*TASKS TO CARRY OUT*:
(A) Rewrite the backends overview from "- dask: larger-than-memory" to "pytorch: numpy-like api for GPU tensors.", putting "torch" in place of "pytorch".
(B) In the backends overview, what does finding the contraction path rely on?
(C) Using the backends overview, mark each statement yes or no and quote the words that decide it: (i) cupy offers a numpy-like api for GPU tensors. (ii) Axes reduction needs only a tensordot() and transpose() implementation. (iii) theano compiles tensor expressions that can run on GPU.

*PASSAGE GIVEN*:

# Backends & GPU Support¶

The following is a brief overview of libraries which have been tested with
`opt_einsum`

:

- tensorflow: compiled tensor expressions that can run on GPU.
- theano: compiled tensor expressions that can run on GPU.
- cupy: numpy-like api for GPU tensors.
- dask: larger-than-memory tensor computations, distributed scheduling, and potential reuse of intermediaries.
- sparse: sparse tensors.
- pytorch: numpy-like api for GPU tensors.

`opt_einsum`

is quite agnostic to the type of n-dimensional arrays (tensors)
it uses, since finding the contraction path only relies on getting the shape
attribute of each array supplied.
It can perform the underlying tensor contractions with various
libraries. In fact, any library that provides a `tensordot()`

and
`transpose()`

implementation can perform most normal contractions.
While more special functionality such as axes reduction is reliant on a
`einsum()`

implementation.

Data entries:
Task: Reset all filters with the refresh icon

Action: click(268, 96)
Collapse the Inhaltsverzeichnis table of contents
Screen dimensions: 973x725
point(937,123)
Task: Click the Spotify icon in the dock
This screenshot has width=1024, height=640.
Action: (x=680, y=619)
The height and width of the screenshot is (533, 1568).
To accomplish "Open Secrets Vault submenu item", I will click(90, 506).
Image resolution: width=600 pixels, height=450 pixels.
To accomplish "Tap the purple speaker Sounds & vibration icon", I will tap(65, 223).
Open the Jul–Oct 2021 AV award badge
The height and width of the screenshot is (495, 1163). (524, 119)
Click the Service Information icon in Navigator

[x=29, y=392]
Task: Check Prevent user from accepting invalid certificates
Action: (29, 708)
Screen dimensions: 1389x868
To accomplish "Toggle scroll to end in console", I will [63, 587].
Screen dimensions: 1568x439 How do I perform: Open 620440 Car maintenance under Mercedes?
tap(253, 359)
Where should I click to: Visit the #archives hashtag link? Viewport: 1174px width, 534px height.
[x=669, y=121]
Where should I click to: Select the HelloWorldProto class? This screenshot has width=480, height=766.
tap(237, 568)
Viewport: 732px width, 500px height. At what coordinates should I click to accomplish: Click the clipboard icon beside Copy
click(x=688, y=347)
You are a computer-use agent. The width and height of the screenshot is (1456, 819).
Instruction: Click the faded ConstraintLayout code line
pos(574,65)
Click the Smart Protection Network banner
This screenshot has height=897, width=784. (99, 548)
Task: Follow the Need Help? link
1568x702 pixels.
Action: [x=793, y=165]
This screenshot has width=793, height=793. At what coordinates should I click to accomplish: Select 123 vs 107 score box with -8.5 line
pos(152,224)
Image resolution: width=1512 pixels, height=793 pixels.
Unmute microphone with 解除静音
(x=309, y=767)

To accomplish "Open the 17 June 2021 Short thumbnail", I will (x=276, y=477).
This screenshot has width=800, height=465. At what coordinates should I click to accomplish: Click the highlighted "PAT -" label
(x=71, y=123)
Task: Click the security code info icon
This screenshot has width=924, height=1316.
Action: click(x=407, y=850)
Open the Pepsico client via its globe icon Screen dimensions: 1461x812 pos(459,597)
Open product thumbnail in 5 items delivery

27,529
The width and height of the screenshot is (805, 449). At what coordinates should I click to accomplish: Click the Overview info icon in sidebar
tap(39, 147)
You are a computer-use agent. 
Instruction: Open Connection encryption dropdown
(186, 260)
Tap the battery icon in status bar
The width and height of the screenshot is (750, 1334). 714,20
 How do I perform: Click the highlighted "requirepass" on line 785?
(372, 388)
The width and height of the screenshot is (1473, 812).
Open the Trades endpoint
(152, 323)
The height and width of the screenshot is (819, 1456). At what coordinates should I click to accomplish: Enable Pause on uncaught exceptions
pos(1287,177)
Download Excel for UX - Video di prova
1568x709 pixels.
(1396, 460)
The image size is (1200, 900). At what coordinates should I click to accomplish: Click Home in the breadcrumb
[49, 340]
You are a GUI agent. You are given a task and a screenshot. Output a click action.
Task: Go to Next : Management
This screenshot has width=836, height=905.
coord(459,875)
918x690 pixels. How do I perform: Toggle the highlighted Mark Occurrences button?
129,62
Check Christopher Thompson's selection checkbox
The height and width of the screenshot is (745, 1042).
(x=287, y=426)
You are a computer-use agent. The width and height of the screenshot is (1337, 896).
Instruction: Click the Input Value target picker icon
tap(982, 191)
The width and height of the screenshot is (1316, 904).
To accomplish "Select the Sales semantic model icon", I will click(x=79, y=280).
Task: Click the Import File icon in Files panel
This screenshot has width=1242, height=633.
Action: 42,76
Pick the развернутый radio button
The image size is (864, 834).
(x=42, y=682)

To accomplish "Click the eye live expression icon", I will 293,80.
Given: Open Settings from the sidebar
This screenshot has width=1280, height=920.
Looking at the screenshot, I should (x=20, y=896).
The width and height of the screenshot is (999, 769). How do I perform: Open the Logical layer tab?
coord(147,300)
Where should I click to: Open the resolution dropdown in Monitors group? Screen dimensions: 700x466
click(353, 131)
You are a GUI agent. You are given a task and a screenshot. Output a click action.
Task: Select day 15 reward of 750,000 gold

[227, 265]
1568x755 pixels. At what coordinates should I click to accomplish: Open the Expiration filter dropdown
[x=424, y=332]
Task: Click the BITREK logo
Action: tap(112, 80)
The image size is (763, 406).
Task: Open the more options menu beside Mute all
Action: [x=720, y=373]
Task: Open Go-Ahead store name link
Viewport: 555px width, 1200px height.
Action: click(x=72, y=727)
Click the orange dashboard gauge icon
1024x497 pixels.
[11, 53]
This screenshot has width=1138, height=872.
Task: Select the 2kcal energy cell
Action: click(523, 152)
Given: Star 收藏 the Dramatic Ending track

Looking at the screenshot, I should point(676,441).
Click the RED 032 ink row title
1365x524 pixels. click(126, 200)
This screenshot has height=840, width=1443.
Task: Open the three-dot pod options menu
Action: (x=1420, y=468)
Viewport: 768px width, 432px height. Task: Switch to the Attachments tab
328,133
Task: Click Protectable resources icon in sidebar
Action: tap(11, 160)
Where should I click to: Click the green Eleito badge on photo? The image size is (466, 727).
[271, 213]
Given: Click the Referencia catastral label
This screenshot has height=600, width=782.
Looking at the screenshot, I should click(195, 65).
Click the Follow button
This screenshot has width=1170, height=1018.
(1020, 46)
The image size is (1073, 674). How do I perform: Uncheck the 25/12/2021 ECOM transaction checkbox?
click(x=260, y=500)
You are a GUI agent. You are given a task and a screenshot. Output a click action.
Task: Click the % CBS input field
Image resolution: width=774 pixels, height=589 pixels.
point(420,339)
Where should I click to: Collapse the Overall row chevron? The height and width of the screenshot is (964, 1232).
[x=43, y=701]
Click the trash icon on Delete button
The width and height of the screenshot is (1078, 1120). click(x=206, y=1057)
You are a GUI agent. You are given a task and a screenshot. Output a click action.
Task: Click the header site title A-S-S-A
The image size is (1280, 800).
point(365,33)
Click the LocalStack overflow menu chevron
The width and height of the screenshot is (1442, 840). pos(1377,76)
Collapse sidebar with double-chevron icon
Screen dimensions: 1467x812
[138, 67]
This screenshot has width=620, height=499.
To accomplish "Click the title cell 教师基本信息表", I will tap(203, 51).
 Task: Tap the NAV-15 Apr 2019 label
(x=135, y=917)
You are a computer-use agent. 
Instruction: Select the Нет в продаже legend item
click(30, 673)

*ANSWERS TO THE EXERCISES*:
(A)
- dask: larger-than-memory tensor computations, distributed scheduling, and potential reuse of intermediaries.
- sparse: sparse tensors.
- torch: numpy-like api for GPU tensors.

(B) It relies only on getting the shape attribute of each array supplied.

(C)
(i) Yes: "cupy: numpy-like api for GPU tensors."
(ii) No: "While more special functionality such as axes reduction is reliant on a"
(iii) Yes: "theano: compiled tensor expressions that can run on GPU."